Taşınmaz alım satımında önemli bir düzenleme yürürlüğe girdi. 03 Şubat 2017 tarihli Bakanlar Kurulu Kararı ile, resmî şekilde düzenlenen gayrimenkul satış vaadi sözleşmeleri ile ön ödemeli konut satış sözleşmelerinde artık damga vergisi alınmayacak.
Söz konusu düzenleme, daha önce binde 9,48 oranında uygulanan damga vergisinin sıfırlanmasını öngörüyor. Böylece taşınmaz satışıyla ilgili sözleşmelerin noter huzurunda yapılması teşvik edilirken, taraflar arasındaki uyuşmazlıkların da önüne geçilmesi hedefleniyor.
“Vatandaş artık korkmadan notere gidebilir”
Konuyla ilgili değerlendirmede bulunan Serbest Muhasebeci Mali Müşavir ve Bağımsız Denetçi Murat Aysan, yapılan düzenlemenin hem alıcı hem satıcı açısından son derece olumlu sonuçlar doğuracağını ifade etti.
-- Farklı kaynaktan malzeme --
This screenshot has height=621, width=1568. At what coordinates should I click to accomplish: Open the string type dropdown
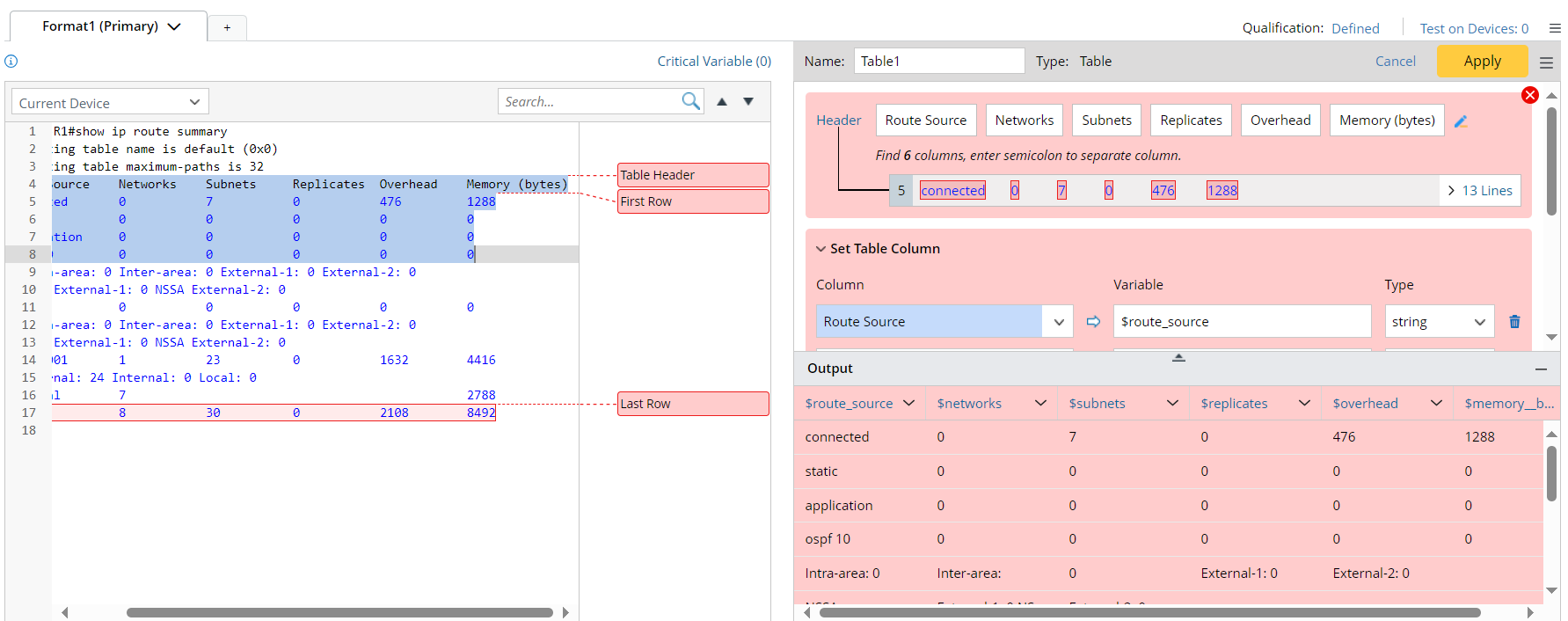[x=1439, y=322]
“Uygulamada sıklıkla karşılaştığımız durum, vatandaşların taşınmaz satış vaadi sözleşmelerini noter yerine adi yazılı şekilde yapmalarıydı. Bu durum hem hukuken geçersizlik riskini doğuruyor hem de ileride ciddi mağduriyetlere neden oluyordu. Artık damga vergisi sıfırlandığı için vatandaşımız korkmadan notere gidebilir. Yalnızca noter harcı ödeyerek işlemini yasal güvenceyle yapabilir,” dedi.
Sözleşmeye şerh koymak üçüncü kişilere karşı koruma sağlıyor
Aysan, taşınmaz satış vaadi sözleşmelerinin tapuya şerh edilmesinin büyük önem taşıdığına dikkat çekerek şu bilgileri paylaştı:
“Tapuya şerh edilen bir sözleşme beş yıl boyunca taşınmaz üzerinde satış, haciz, ipotek gibi işlemleri engeller ve on yıl boyunca hüküm doğurmaya devam eder. Böylece, üçüncü kişilere karşı da hak kaybı yaşanmaz. Vatandaşın hem hukuki hem de ekonomik güvenliği sağlanır.”
Geçersiz sözleşmelerle hak kayıplarına son
Türk Medeni Kanunu, Tapu Kanunu ve Noterlik Kanunu’nun ilgili maddeleri gereği, taşınmaz mülkiyeti devrini amaçlayan sözleşmelerin mutlaka resmî şekilde düzenlenmesi gerekiyor. Aksi halde, adi yazılı belgeler hukuken geçersiz sayılıyor.
Murat Aysan, bu yeni düzenleme sayesinde hem vatandaşların daha düşük maliyetle işlem yapabileceğini hem de hukuki açıdan korunacağını vurguladı. Aysan son olarak, “Bu adım sayesinde gayrimenkul işlemlerinde kayıt dışılık azalacak, anlaşmazlıkların önüne geçilecek ve toplumun genel hukuk bilinci güçlenecektir,” ifadelerini kullandı.